*PROVIDED RECORDS*
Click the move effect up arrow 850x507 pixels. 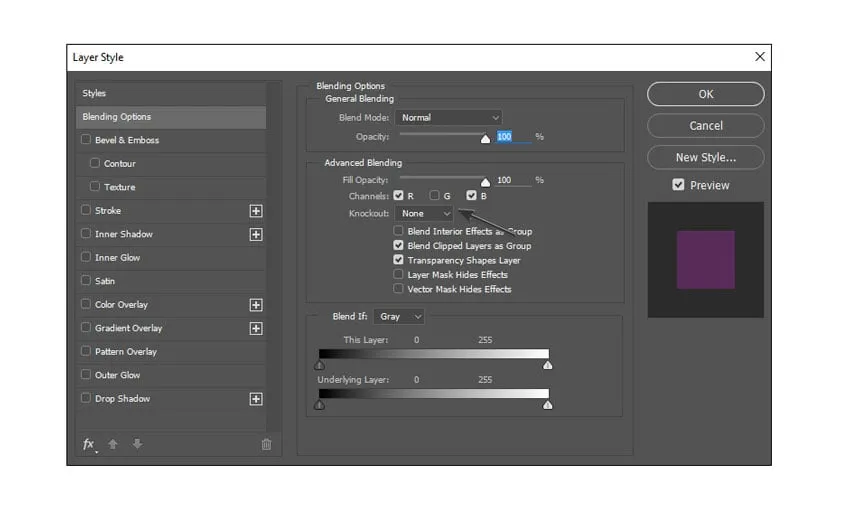point(113,445)
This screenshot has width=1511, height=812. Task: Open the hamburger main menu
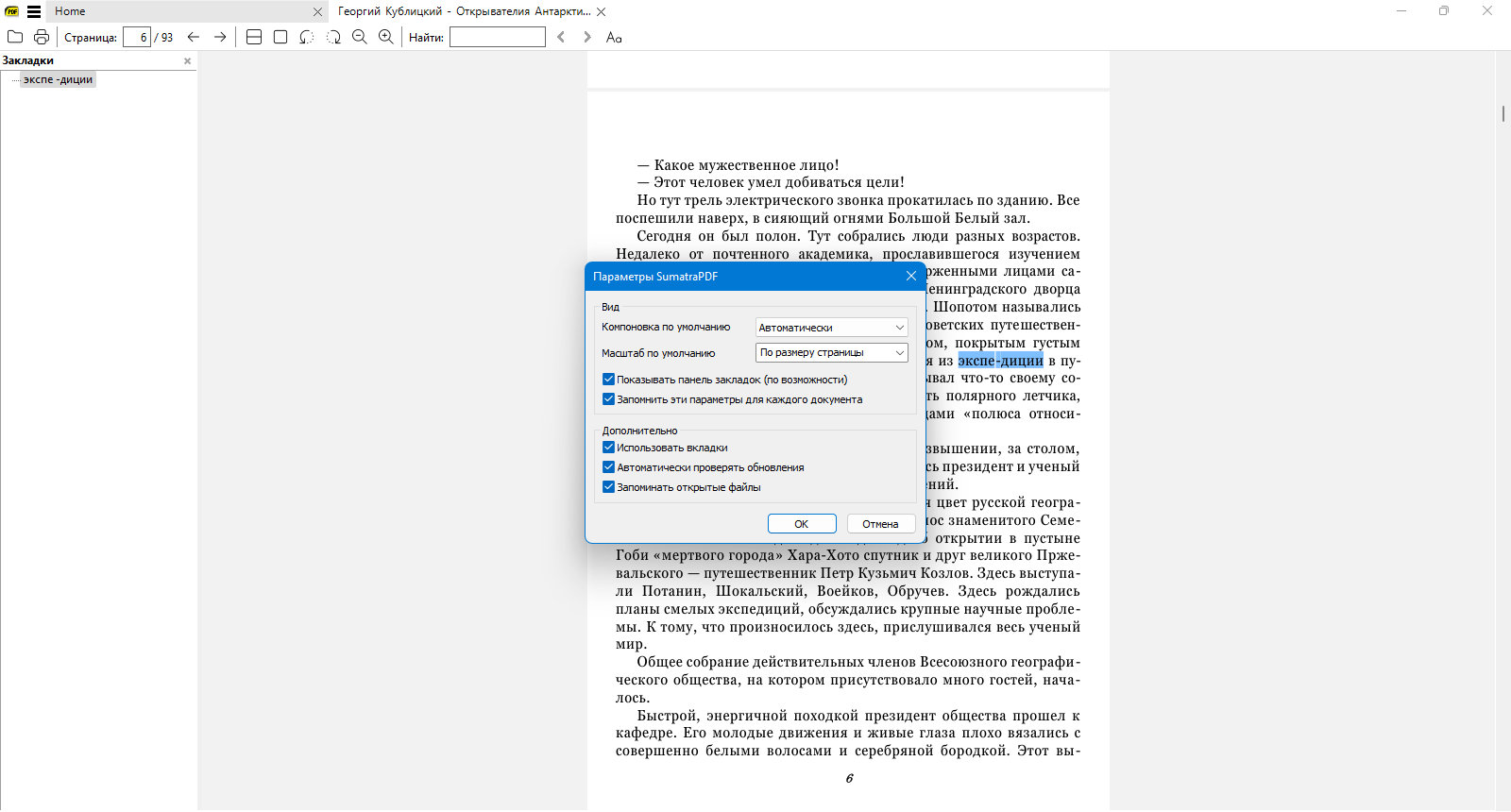[34, 11]
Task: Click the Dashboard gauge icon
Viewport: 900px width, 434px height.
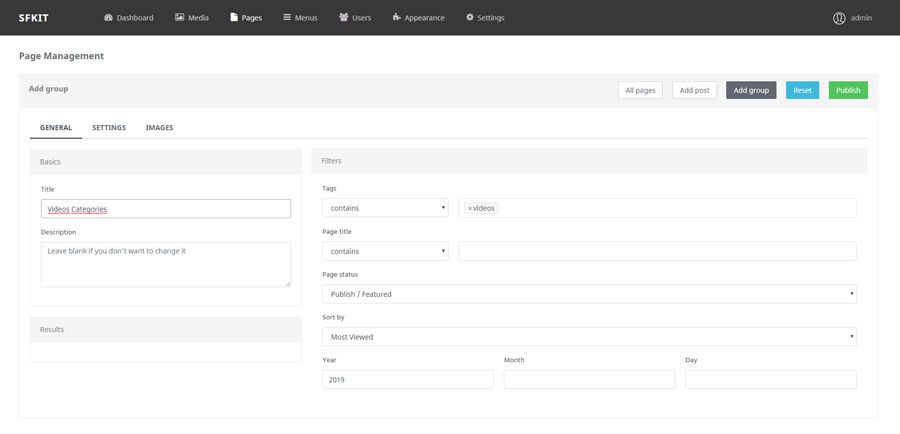Action: tap(108, 18)
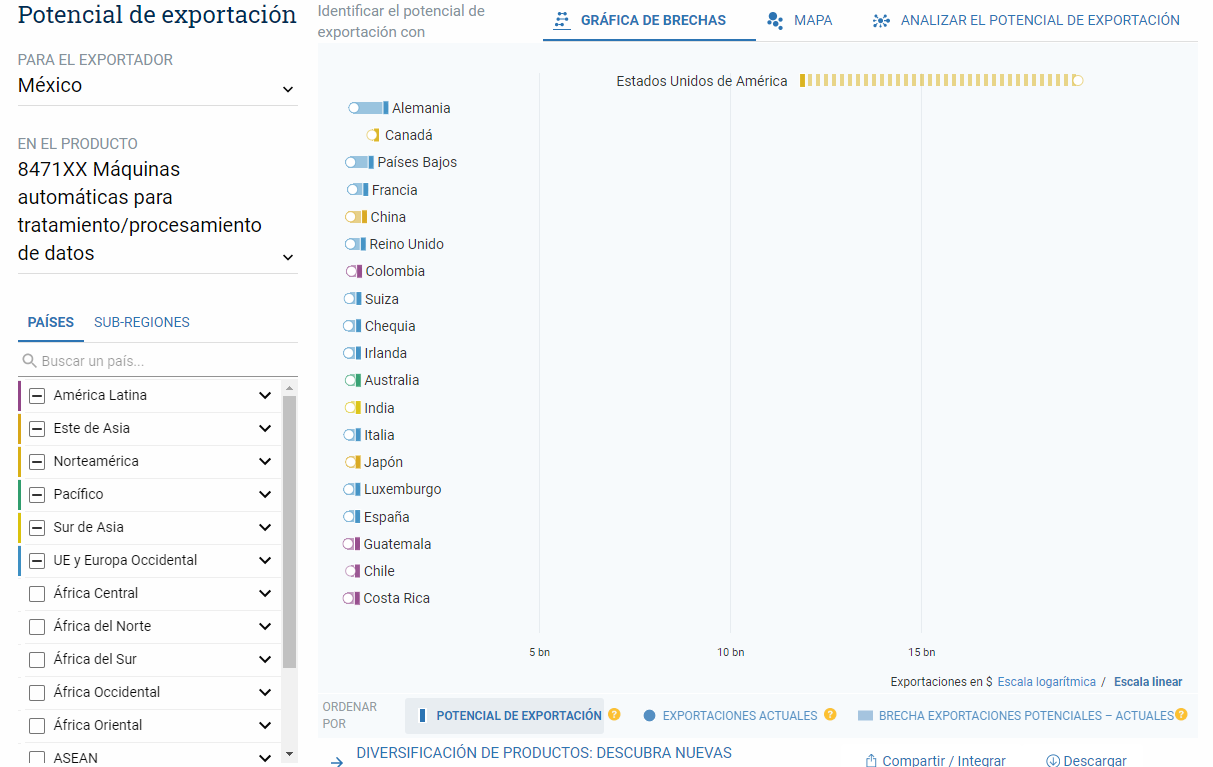This screenshot has height=767, width=1213.
Task: Toggle the América Latina checkbox
Action: 37,395
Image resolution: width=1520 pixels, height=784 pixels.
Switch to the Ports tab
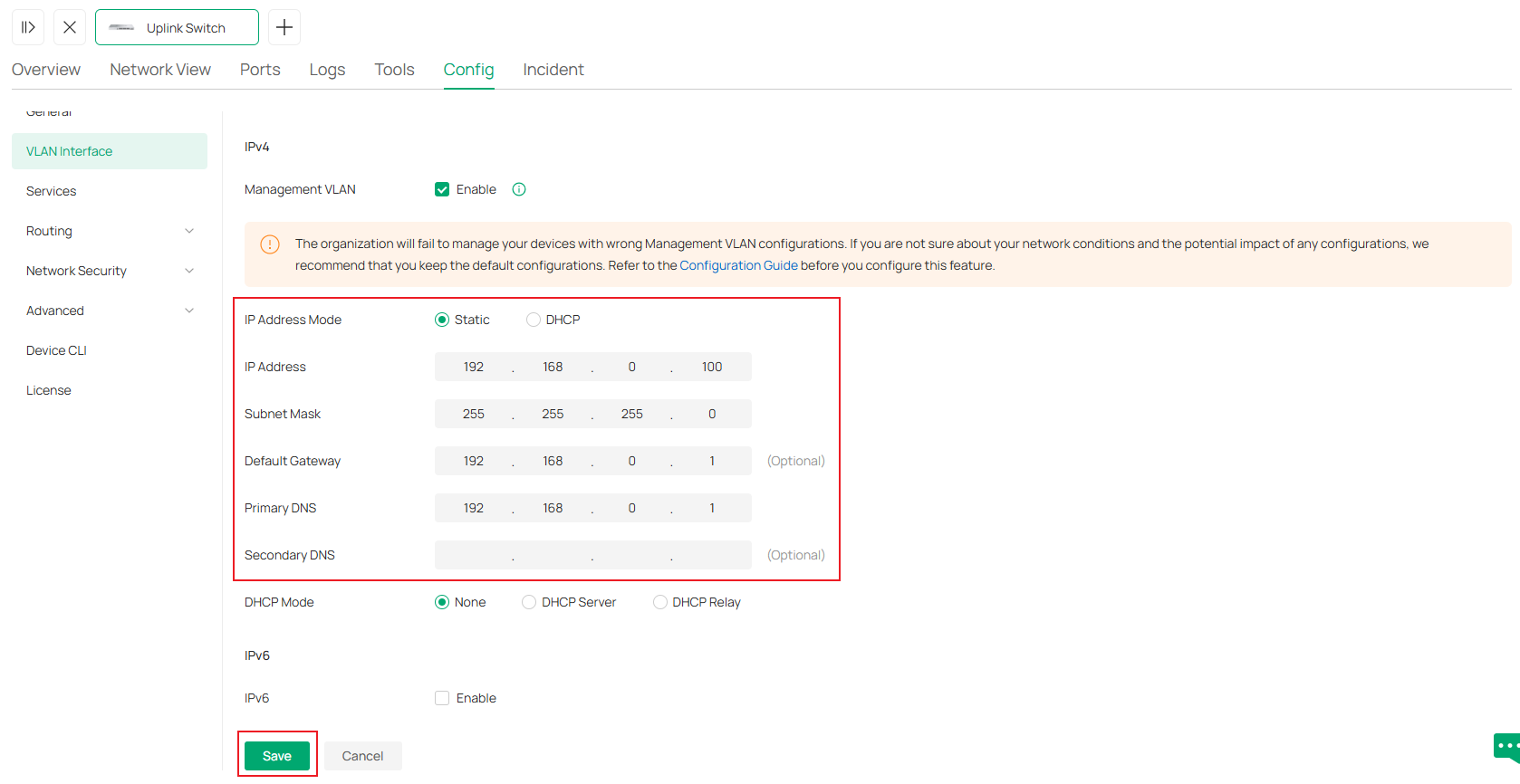point(260,70)
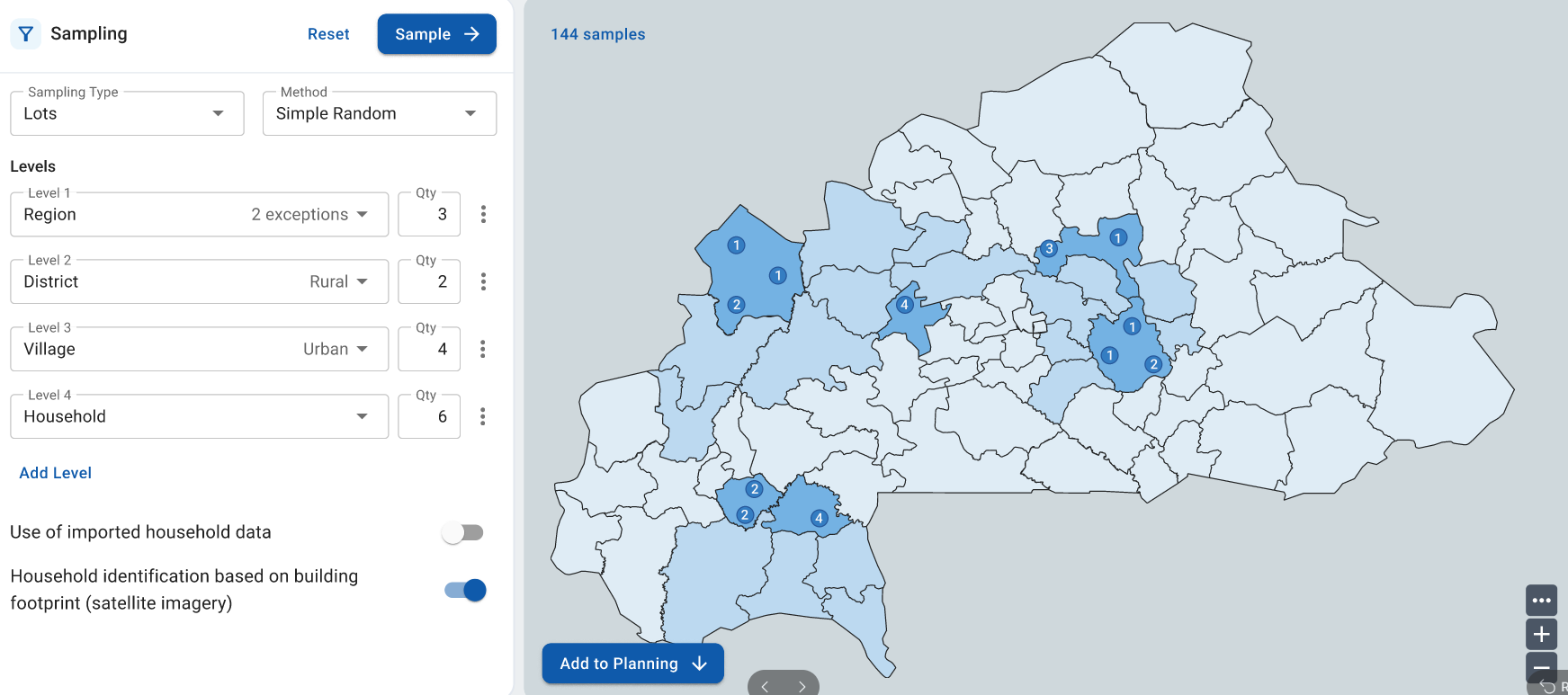Reset the sampling settings
This screenshot has width=1568, height=695.
click(328, 34)
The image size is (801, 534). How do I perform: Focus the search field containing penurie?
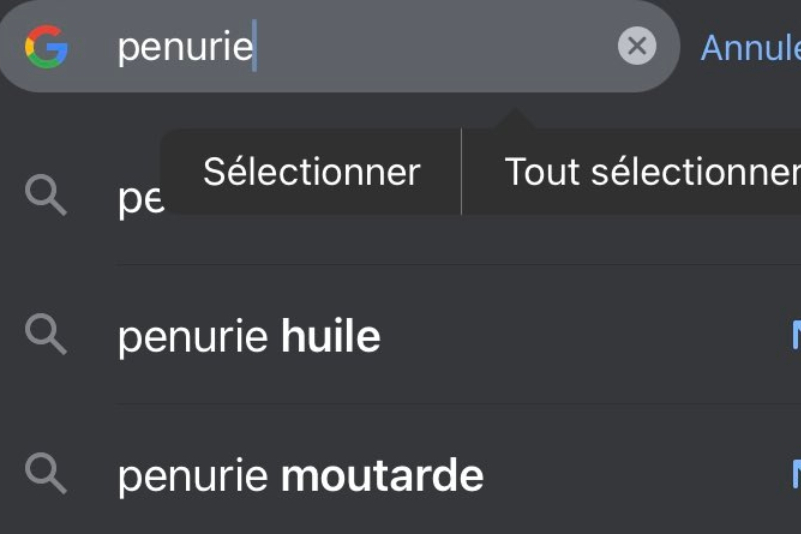pos(400,47)
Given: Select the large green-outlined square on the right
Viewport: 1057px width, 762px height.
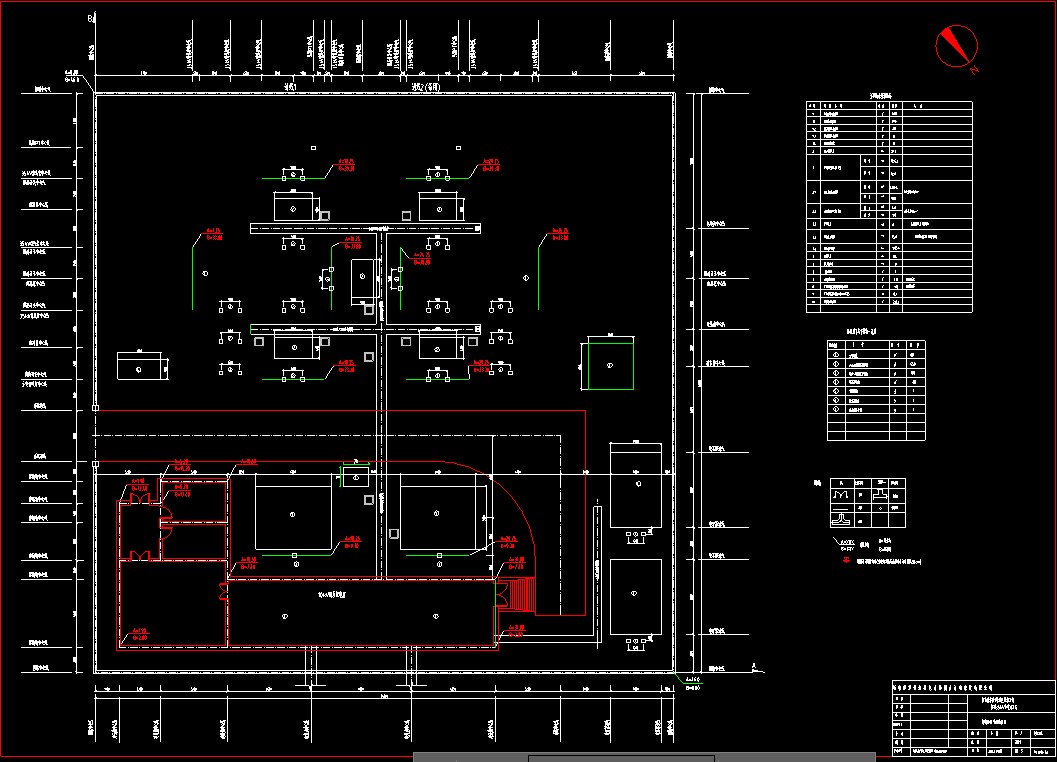Looking at the screenshot, I should 610,364.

*WHAT YOU HAVE TO DO*
What you return should be only the lines from the line with "Image resolution: width=1520" through the last line of the listing above, exactly, both ends included, pictures excluded.

*OUTPUT*
Image resolution: width=1520 pixels, height=784 pixels.
Switch to the Ports tab
point(260,70)
Reset the sampling settings
This screenshot has width=1568, height=695.
click(328, 34)
The image size is (801, 534). How do I perform: Focus the search field containing penurie?
pos(400,47)
Given: Select the large green-outlined square on the right
Viewport: 1057px width, 762px height.
Looking at the screenshot, I should 610,364.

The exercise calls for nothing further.